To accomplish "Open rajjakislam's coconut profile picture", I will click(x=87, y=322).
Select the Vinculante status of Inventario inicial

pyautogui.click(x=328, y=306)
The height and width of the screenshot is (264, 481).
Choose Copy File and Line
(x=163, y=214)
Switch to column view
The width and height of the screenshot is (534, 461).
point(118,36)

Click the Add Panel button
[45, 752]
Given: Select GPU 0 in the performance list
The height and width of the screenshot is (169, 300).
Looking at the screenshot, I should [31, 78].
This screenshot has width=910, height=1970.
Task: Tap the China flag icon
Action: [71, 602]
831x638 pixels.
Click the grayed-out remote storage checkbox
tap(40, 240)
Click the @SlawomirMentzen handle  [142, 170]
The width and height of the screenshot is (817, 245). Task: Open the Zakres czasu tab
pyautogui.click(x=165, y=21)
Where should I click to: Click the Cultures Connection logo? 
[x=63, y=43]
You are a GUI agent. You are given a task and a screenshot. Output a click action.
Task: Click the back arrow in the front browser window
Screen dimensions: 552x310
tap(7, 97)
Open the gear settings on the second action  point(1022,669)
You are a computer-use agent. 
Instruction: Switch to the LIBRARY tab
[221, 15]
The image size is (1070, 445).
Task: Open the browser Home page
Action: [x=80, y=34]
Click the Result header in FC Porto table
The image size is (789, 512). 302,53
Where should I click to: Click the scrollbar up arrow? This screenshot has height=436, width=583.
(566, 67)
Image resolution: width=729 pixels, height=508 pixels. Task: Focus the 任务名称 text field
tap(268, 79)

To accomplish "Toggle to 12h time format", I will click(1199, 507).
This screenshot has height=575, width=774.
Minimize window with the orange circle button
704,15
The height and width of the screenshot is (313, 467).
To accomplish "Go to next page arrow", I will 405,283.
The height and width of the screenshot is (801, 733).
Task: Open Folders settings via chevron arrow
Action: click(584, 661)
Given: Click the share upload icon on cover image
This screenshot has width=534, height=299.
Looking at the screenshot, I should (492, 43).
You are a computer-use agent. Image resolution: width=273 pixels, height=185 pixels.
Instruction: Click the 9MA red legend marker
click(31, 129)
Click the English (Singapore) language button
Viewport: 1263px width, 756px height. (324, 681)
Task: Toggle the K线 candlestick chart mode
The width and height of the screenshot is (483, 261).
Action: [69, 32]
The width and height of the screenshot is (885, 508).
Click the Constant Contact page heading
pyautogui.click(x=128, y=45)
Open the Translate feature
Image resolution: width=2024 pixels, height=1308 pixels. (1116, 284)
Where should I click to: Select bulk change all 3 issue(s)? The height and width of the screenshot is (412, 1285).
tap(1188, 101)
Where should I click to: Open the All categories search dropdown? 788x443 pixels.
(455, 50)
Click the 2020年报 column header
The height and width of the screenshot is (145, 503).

-------------------------

> **EXERCISE DIRECTIONS**: Output the listing above exactly, keeping each line as it was.

> **EXPECTED ANSWER**:
To accomplish "Open rajjakislam's coconut profile picture", I will click(x=87, y=322).
Select the Vinculante status of Inventario inicial

pyautogui.click(x=328, y=306)
The height and width of the screenshot is (264, 481).
Choose Copy File and Line
(x=163, y=214)
Switch to column view
The width and height of the screenshot is (534, 461).
point(118,36)

Click the Add Panel button
[45, 752]
Given: Select GPU 0 in the performance list
The height and width of the screenshot is (169, 300).
Looking at the screenshot, I should [31, 78].
This screenshot has width=910, height=1970.
Task: Tap the China flag icon
Action: [71, 602]
831x638 pixels.
Click the grayed-out remote storage checkbox
tap(40, 240)
Click the @SlawomirMentzen handle  [142, 170]
The width and height of the screenshot is (817, 245). Task: Open the Zakres czasu tab
pyautogui.click(x=165, y=21)
Where should I click to: Click the Cultures Connection logo? 
[x=63, y=43]
You are a GUI agent. You are given a task and a screenshot. Output a click action.
Task: Click the back arrow in the front browser window
Screen dimensions: 552x310
tap(7, 97)
Open the gear settings on the second action  point(1022,669)
You are a computer-use agent. 
Instruction: Switch to the LIBRARY tab
[221, 15]
The image size is (1070, 445).
Task: Open the browser Home page
Action: [x=80, y=34]
Click the Result header in FC Porto table
The image size is (789, 512). 302,53
Where should I click to: Click the scrollbar up arrow? This screenshot has height=436, width=583.
(566, 67)
Image resolution: width=729 pixels, height=508 pixels. Task: Focus the 任务名称 text field
tap(268, 79)

To accomplish "Toggle to 12h time format", I will click(1199, 507).
This screenshot has height=575, width=774.
Minimize window with the orange circle button
704,15
The height and width of the screenshot is (313, 467).
To accomplish "Go to next page arrow", I will 405,283.
The height and width of the screenshot is (801, 733).
Task: Open Folders settings via chevron arrow
Action: click(584, 661)
Given: Click the share upload icon on cover image
This screenshot has width=534, height=299.
Looking at the screenshot, I should (492, 43).
You are a computer-use agent. Image resolution: width=273 pixels, height=185 pixels.
Instruction: Click the 9MA red legend marker
click(31, 129)
Click the English (Singapore) language button
Viewport: 1263px width, 756px height. (324, 681)
Task: Toggle the K线 candlestick chart mode
The width and height of the screenshot is (483, 261).
Action: [69, 32]
The width and height of the screenshot is (885, 508).
Click the Constant Contact page heading
pyautogui.click(x=128, y=45)
Open the Translate feature
Image resolution: width=2024 pixels, height=1308 pixels. (1116, 284)
Where should I click to: Select bulk change all 3 issue(s)? The height and width of the screenshot is (412, 1285).
tap(1188, 101)
Where should I click to: Open the All categories search dropdown? 788x443 pixels.
(455, 50)
Click the 2020年报 column header
The height and width of the screenshot is (145, 503).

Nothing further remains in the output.